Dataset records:
--- START ---

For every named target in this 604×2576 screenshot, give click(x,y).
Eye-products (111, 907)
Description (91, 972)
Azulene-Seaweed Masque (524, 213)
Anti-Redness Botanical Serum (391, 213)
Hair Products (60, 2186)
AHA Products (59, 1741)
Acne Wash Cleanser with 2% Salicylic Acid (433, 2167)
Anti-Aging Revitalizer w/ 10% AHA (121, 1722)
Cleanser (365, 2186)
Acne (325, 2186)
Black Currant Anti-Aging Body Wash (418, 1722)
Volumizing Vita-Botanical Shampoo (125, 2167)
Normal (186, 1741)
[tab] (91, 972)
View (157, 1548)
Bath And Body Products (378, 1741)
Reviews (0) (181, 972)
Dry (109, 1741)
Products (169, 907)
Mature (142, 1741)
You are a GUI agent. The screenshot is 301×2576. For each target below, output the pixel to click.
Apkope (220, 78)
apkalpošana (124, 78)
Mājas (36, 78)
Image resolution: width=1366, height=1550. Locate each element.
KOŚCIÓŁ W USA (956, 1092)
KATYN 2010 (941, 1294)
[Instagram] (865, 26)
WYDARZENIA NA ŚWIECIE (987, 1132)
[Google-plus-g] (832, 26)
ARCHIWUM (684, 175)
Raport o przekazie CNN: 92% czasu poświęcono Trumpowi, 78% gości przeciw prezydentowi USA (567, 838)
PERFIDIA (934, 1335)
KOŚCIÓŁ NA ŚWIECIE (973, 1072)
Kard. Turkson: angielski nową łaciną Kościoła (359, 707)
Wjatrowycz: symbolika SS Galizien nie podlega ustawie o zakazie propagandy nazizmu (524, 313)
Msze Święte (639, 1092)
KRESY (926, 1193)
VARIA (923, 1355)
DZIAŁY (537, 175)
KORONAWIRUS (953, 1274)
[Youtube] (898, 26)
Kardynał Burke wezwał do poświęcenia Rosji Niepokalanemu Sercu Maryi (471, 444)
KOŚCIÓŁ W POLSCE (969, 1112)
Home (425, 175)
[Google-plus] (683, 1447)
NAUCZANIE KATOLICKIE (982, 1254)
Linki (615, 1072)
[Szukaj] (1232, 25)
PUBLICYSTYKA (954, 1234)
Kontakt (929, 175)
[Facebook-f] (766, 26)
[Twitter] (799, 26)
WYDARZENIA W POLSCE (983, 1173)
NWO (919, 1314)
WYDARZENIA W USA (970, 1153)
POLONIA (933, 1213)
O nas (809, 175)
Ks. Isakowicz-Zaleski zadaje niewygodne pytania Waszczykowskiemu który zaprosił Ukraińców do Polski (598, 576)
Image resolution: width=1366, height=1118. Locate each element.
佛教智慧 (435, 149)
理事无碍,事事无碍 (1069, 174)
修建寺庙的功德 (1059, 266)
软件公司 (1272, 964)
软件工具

--- END ---

**EXERCISE INSTRUCTIONS:** Every record is to be repeated exactly as written.

**SOLUTION FOR THIS PROBLEM:**
For every named target in this 604×2576 screenshot, give click(x,y).
Eye-products (111, 907)
Description (91, 972)
Azulene-Seaweed Masque (524, 213)
Anti-Redness Botanical Serum (391, 213)
Hair Products (60, 2186)
AHA Products (59, 1741)
Acne Wash Cleanser with 2% Salicylic Acid (433, 2167)
Anti-Aging Revitalizer w/ 10% AHA (121, 1722)
Cleanser (365, 2186)
Acne (325, 2186)
Black Currant Anti-Aging Body Wash (418, 1722)
Volumizing Vita-Botanical Shampoo (125, 2167)
Normal (186, 1741)
[tab] (91, 972)
View (157, 1548)
Bath And Body Products (378, 1741)
Reviews (0) (181, 972)
Dry (109, 1741)
Products (169, 907)
Mature (142, 1741)
You are a GUI agent. The screenshot is 301×2576. For each target below, output the pixel to click.
Apkope (220, 78)
apkalpošana (124, 78)
Mājas (36, 78)
Image resolution: width=1366, height=1550. Locate each element.
KOŚCIÓŁ W USA (956, 1092)
KATYN 2010 (941, 1294)
[Instagram] (865, 26)
WYDARZENIA NA ŚWIECIE (987, 1132)
[Google-plus-g] (832, 26)
ARCHIWUM (684, 175)
Raport o przekazie CNN: 92% czasu poświęcono Trumpowi, 78% gości przeciw prezydentowi USA (567, 838)
PERFIDIA (934, 1335)
KOŚCIÓŁ NA ŚWIECIE (973, 1072)
Kard. Turkson: angielski nową łaciną Kościoła (359, 707)
Wjatrowycz: symbolika SS Galizien nie podlega ustawie o zakazie propagandy nazizmu (524, 313)
Msze Święte (639, 1092)
KRESY (926, 1193)
VARIA (923, 1355)
DZIAŁY (537, 175)
KORONAWIRUS (953, 1274)
[Youtube] (898, 26)
Kardynał Burke wezwał do poświęcenia Rosji Niepokalanemu Sercu Maryi (471, 444)
KOŚCIÓŁ W POLSCE (969, 1112)
Home (425, 175)
[Google-plus] (683, 1447)
NAUCZANIE KATOLICKIE (982, 1254)
Linki (615, 1072)
[Szukaj] (1232, 25)
PUBLICYSTYKA (954, 1234)
Kontakt (929, 175)
[Facebook-f] (766, 26)
[Twitter] (799, 26)
WYDARZENIA W POLSCE (983, 1173)
NWO (919, 1314)
WYDARZENIA W USA (970, 1153)
POLONIA (933, 1213)
O nas (809, 175)
Ks. Isakowicz-Zaleski zadaje niewygodne pytania Waszczykowskiemu który zaprosił Ukraińców do Polski (598, 576)
Image resolution: width=1366, height=1118. Locate each element.
佛教智慧 (435, 149)
理事无碍,事事无碍 (1069, 174)
修建寺庙的功德 (1059, 266)
软件公司 (1272, 964)
软件工具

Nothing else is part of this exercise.